The desire to persuade others is especially relevant if we are to understand the motive for economic interaction. We require a good many things from other people in an advanced economy in which it is impossible to produce everything we need from our own labor. And though we might get some of those things by appealing to the benevolence of our friends and family, we also require the cooperation and assistance of many more people than we can possibly befriend. In those cases, therefore, we must appeal not to the benevolence of strangers but to their own self-interest. Every voluntary exchange involves persuading others to give us what we want.
[M]an has almost constant occasion for the help of his brethren, and it is in vain for him to expect it from their benevolence only. He will be more likely to prevail if he can interest their self-love in his favor, and show them that it is for their own advantage to do for him what he requires of them. Whoever offers to another a bargain of any kind, proposes to do this. Give me that which I want, and you shall have this which you want, is the meaning of every such offer; and it is in this manner that we obtain from one another the far greater part of those good offices which we stand in need of. It is not from the benevolence of the butcher, the brewer, or the baker, that we expect our dinner, but from their regard to their own interest. We address ourselves, not to their humanity, but to their self-love, and never talk to them of our own necessities but of their advantages.

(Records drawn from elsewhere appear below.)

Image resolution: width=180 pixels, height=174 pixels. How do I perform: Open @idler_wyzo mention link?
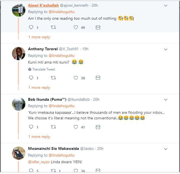tap(39, 162)
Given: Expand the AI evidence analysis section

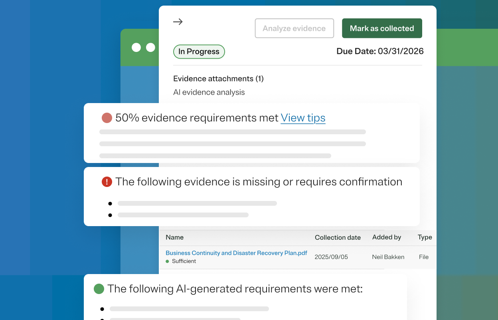Looking at the screenshot, I should coord(209,92).
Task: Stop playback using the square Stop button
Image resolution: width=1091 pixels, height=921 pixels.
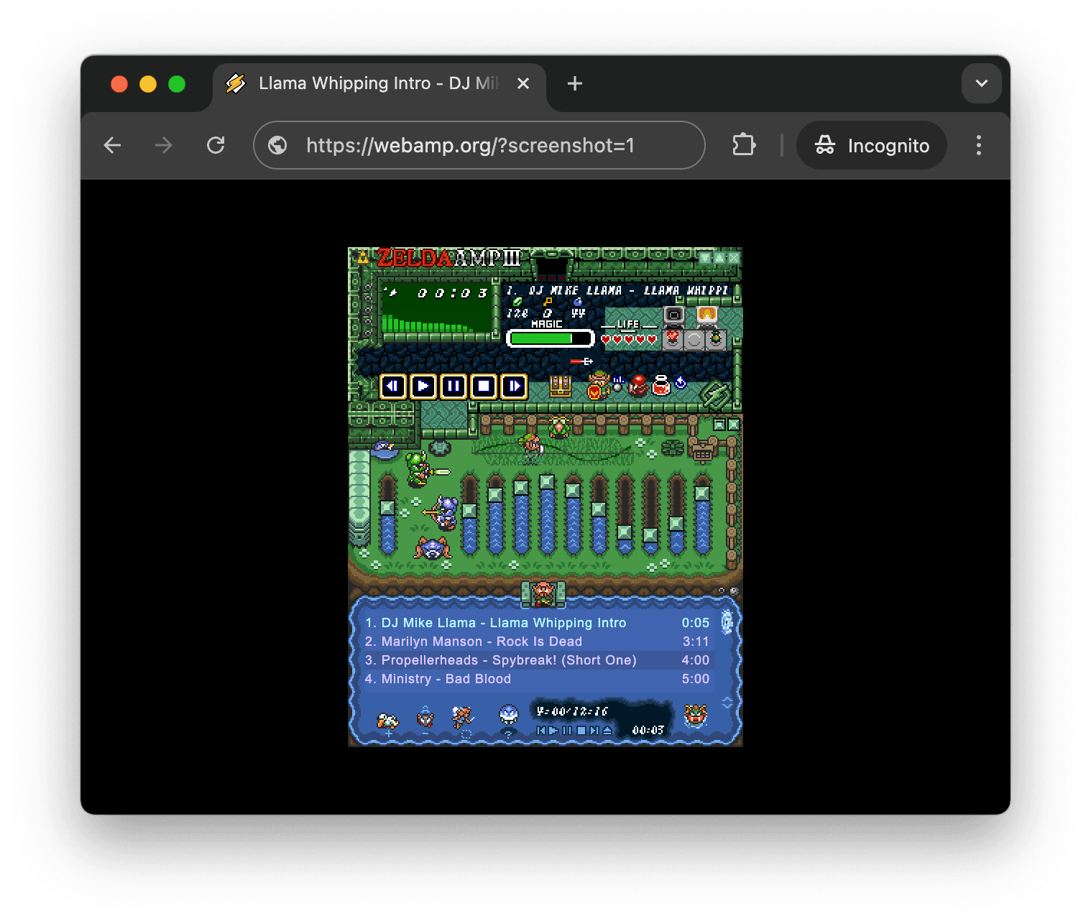Action: coord(484,387)
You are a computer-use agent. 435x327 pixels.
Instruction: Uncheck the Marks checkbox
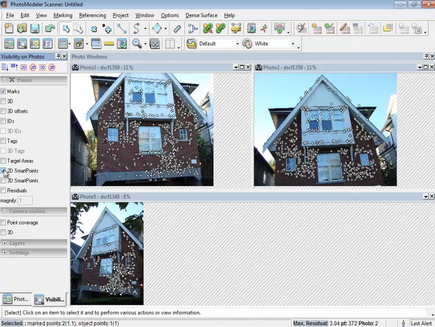click(3, 91)
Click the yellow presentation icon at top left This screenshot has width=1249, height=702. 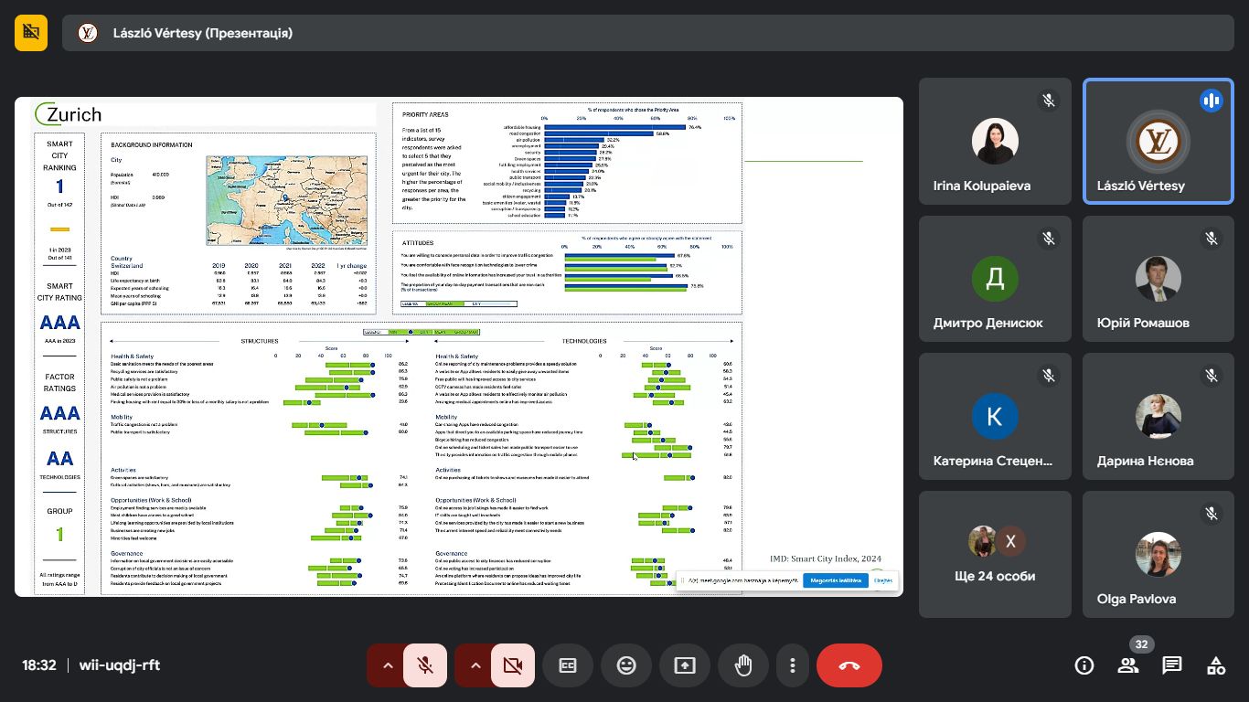click(x=31, y=33)
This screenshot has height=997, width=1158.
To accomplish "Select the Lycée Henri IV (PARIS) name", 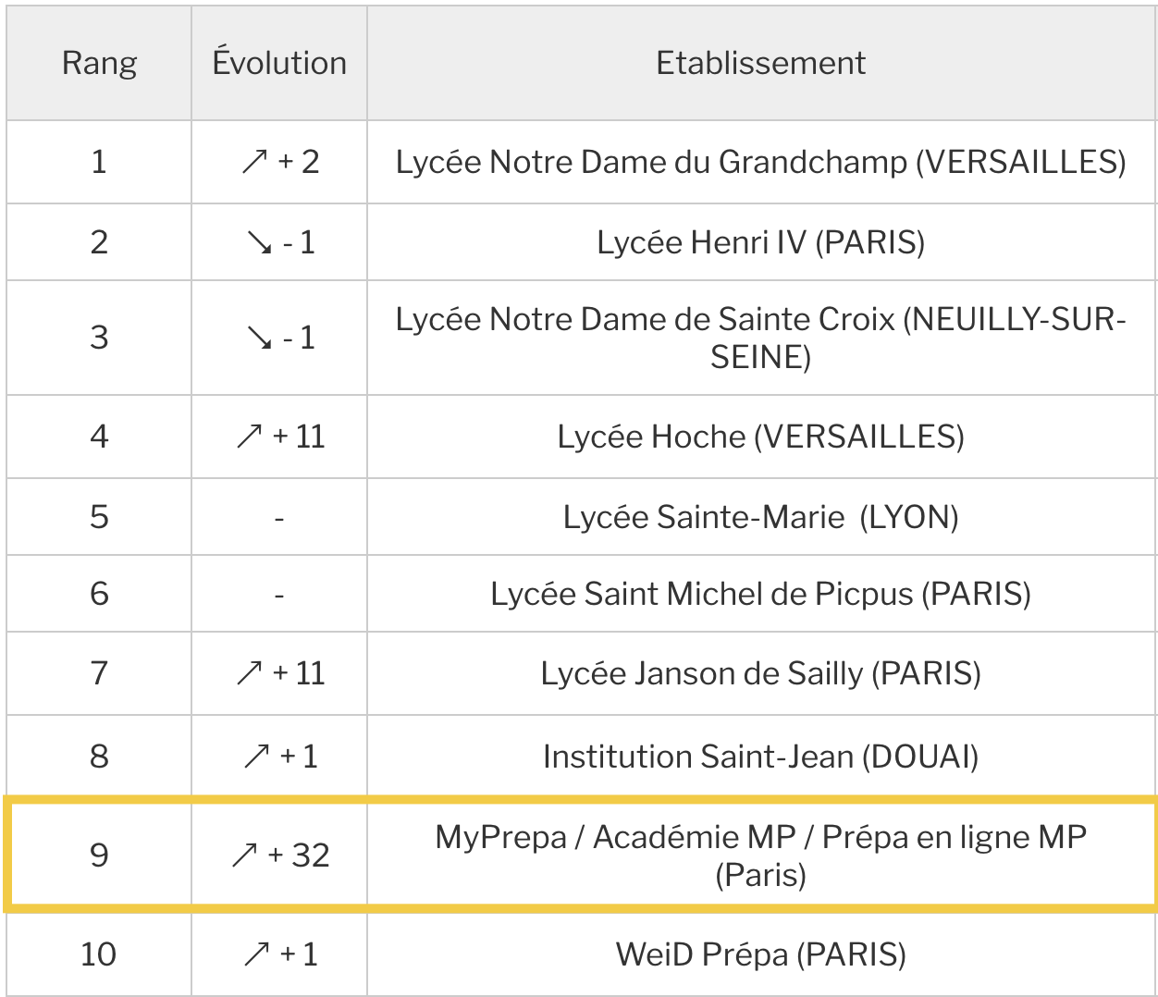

Smith’s “invisible hand” explanation of economic institutions, such as money, is based on his belief that such institutions arose spontaneously rather than by design. The transition from barter to the use of gold and silver to the use of coined money—all such historical developments promote the common good, but they did not originate with that purpose in mind. Rather, they arose from man’s self-interested actions, from a desire to improve his own economic condition.